In 2010, the city was named a European Capital of Culture, and today it the world’s eighth most visited city.
The architecture of Istanbul is a mixture of structures which reflect the many influences that have made an indelible mark throughout the city. The ancient part of the city (the historic peninsula) is still partially surrounded by the Walls of Constantinople (1), erected in the 5th century to protect the city from invasion. It had 55 gates. The architecture inside the city proper contains buildings and structures which came from Byzantine, Genoese, Ottoman, and modern Turkish sources. As a cultural and ethnic melting pot the city has many architecturally significant structures— historical mosques, churches, synagogues, palaces, castles, and towers. Istanbul has the 28th most skyscrapers in the world with 48.
One of the oldest monuments is the Serpent Column (2), a monument originally built to honor Apollo for the victory over the Persians at in 479 BC. The column was moved by Constantine the Great when Constantinople became the new capital, and has stood at the Hippodrome of Constantinople (3) (built in the 3rd century) ever since. [According to legend, Mehmed II shattered the Serpent Column upon entering the city in triumph as its conqueror.
One of the most important monuments of Roman architecture in the city is the Column of Constantine (4), which was built in 330 by Constantine the Great. It contained artifacts belonging to Jesus Christ and Virgin Mary. Another is the Aqueduct of Valens (5), Roman aqueduct system built in the late 4th century AD, to supply Constantinople – the capital of the eastern Roman empire. It remained in use for many centuries.
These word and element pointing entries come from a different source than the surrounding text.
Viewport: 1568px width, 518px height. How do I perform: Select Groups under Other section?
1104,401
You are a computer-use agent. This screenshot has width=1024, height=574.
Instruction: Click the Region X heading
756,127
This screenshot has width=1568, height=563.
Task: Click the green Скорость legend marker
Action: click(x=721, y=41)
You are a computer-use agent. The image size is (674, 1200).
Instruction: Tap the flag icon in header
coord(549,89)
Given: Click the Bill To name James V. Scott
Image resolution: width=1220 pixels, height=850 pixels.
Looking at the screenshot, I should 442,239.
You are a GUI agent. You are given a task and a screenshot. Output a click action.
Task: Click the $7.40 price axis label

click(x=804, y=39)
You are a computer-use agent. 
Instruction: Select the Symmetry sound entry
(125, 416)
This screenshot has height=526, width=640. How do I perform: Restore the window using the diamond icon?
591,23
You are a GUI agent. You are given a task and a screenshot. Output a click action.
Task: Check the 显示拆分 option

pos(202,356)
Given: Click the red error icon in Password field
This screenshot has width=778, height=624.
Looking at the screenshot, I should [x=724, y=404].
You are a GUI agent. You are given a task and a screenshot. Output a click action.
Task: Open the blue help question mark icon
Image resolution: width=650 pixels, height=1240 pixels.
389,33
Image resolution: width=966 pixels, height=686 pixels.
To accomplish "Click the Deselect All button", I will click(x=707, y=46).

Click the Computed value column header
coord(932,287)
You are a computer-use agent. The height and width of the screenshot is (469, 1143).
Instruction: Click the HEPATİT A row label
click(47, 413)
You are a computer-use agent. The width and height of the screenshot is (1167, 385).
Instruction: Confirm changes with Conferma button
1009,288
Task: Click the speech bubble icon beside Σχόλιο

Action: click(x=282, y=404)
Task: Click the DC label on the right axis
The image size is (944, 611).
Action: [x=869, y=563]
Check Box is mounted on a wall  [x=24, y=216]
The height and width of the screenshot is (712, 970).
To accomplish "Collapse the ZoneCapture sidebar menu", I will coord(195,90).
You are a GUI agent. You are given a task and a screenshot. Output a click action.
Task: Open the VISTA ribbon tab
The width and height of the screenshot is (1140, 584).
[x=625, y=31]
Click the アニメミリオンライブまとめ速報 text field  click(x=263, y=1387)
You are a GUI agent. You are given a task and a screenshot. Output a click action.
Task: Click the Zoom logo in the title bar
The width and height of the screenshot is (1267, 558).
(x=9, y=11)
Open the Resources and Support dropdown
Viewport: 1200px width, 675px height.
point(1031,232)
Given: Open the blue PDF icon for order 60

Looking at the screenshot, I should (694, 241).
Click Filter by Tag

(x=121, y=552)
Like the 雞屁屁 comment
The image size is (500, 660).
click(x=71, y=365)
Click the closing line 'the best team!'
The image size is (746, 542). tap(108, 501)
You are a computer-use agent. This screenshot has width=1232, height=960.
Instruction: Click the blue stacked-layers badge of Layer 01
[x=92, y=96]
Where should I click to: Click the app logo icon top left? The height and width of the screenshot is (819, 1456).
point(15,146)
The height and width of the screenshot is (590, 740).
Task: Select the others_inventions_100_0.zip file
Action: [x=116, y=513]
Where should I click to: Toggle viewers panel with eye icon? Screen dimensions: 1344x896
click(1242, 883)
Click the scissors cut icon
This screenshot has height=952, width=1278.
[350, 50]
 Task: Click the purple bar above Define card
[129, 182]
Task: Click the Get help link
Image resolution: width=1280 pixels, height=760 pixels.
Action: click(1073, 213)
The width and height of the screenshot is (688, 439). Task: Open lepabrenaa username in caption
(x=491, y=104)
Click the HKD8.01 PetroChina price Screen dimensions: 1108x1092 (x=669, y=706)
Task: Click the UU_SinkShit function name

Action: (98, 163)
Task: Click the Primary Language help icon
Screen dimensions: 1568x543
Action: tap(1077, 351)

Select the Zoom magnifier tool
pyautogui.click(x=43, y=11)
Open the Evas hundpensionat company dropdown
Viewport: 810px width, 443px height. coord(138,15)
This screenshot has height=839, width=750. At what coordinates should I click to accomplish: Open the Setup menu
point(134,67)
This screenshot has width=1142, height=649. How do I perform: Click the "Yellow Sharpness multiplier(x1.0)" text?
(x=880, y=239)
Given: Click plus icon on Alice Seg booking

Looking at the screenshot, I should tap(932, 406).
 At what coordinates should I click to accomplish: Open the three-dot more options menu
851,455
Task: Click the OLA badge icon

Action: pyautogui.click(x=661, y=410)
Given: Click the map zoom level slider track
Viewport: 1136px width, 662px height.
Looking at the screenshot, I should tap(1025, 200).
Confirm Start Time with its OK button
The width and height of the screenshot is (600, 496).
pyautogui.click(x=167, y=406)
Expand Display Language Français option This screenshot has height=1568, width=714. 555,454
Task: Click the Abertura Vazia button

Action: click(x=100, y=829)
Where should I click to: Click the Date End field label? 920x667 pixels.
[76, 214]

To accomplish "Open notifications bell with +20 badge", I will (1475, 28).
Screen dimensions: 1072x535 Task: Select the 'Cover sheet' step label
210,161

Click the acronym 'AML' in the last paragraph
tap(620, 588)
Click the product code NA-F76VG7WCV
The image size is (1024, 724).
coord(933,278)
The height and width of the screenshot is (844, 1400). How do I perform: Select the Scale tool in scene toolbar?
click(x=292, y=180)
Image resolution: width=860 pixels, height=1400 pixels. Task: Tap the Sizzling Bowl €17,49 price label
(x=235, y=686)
The Hagia Sophia (6), built by Justinian (the Eastern Roman emperor) between 532 and 537, is widely regarded as the masterpiece of Byzantine architecture. It was the largest ever cathedral built in the world for more than a thousand years. The Church of Saints Sergius and Bacchus (7) (a/k/a Little Hagia Sophia) was built a few years before. The present-day Hagia Irene (8)—originally built by Constantine in the 4th century, but later enlarged by Justinian in the 6th century—is one of the few churches in Istanbul that has not been converted into a mosque. It was used as an arsenal for storing weapons until the 19th century and today operates as a museum and concert hall.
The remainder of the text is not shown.